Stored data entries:
__________
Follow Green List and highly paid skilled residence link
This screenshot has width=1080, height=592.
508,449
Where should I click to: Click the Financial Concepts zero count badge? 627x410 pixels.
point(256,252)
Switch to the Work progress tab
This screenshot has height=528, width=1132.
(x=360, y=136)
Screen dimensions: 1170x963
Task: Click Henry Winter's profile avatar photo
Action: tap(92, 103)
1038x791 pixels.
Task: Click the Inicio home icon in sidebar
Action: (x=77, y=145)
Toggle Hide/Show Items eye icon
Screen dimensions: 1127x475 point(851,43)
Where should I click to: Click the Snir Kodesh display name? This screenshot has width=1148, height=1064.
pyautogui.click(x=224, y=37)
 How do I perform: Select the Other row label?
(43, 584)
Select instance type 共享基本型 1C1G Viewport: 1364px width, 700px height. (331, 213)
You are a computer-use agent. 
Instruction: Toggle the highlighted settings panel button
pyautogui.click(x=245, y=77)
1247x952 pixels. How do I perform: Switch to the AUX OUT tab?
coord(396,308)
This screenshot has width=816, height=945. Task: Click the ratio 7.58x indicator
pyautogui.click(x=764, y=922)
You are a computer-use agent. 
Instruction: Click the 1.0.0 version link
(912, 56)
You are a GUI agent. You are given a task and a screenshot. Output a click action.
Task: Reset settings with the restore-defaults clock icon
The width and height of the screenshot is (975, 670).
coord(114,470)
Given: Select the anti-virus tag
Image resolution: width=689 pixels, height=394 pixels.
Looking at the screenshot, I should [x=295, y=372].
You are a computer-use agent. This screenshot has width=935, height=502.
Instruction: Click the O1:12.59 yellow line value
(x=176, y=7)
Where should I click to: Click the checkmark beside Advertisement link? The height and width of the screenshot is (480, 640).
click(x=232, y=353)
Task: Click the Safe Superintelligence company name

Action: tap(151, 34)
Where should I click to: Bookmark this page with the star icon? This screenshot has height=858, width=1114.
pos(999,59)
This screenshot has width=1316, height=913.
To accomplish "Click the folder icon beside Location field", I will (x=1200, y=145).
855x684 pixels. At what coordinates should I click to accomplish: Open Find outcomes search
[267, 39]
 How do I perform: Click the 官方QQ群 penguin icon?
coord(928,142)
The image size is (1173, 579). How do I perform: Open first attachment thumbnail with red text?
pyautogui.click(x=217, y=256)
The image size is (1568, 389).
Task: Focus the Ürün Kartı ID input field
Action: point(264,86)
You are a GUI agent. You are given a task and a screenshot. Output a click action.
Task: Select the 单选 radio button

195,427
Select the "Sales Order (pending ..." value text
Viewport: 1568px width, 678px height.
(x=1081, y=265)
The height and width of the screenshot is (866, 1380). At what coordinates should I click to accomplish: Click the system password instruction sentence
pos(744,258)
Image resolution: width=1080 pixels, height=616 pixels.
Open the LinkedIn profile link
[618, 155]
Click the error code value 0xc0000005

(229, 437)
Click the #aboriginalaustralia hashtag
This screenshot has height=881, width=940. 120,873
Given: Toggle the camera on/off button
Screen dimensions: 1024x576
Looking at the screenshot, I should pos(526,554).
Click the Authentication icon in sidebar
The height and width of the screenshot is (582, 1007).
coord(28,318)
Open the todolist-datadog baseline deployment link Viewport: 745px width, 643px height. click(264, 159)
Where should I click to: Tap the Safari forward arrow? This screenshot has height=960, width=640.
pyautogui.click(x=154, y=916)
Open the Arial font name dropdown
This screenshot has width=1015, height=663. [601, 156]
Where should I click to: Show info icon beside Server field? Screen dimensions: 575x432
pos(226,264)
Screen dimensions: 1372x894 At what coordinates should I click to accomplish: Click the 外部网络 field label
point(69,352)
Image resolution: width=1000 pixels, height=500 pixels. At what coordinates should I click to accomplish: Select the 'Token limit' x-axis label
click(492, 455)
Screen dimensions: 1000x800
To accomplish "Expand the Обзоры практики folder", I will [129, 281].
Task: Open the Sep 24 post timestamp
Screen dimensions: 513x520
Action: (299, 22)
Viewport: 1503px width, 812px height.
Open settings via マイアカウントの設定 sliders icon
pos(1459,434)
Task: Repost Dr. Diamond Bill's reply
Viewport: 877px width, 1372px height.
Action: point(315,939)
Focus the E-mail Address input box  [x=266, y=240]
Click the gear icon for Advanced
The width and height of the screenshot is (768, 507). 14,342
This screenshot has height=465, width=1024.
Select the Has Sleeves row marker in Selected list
__________
## Task
All lines from the one containing "Open the LinkedIn profile link" through the final line of the records above are to be set down exactly, and no other line is to appear.

## Exercise result
Open the LinkedIn profile link
[618, 155]
Click the error code value 0xc0000005

(229, 437)
Click the #aboriginalaustralia hashtag
This screenshot has height=881, width=940. 120,873
Given: Toggle the camera on/off button
Screen dimensions: 1024x576
Looking at the screenshot, I should pos(526,554).
Click the Authentication icon in sidebar
The height and width of the screenshot is (582, 1007).
coord(28,318)
Open the todolist-datadog baseline deployment link Viewport: 745px width, 643px height. click(264, 159)
Where should I click to: Tap the Safari forward arrow? This screenshot has height=960, width=640.
pyautogui.click(x=154, y=916)
Open the Arial font name dropdown
This screenshot has width=1015, height=663. [601, 156]
Where should I click to: Show info icon beside Server field? Screen dimensions: 575x432
pos(226,264)
Screen dimensions: 1372x894 At what coordinates should I click to accomplish: Click the 外部网络 field label
point(69,352)
Image resolution: width=1000 pixels, height=500 pixels. At what coordinates should I click to accomplish: Select the 'Token limit' x-axis label
click(492, 455)
Screen dimensions: 1000x800
To accomplish "Expand the Обзоры практики folder", I will [129, 281].
Task: Open the Sep 24 post timestamp
Screen dimensions: 513x520
Action: (299, 22)
Viewport: 1503px width, 812px height.
Open settings via マイアカウントの設定 sliders icon
pos(1459,434)
Task: Repost Dr. Diamond Bill's reply
Viewport: 877px width, 1372px height.
Action: point(315,939)
Focus the E-mail Address input box  [x=266, y=240]
Click the gear icon for Advanced
The width and height of the screenshot is (768, 507). 14,342
This screenshot has height=465, width=1024.
Select the Has Sleeves row marker in Selected list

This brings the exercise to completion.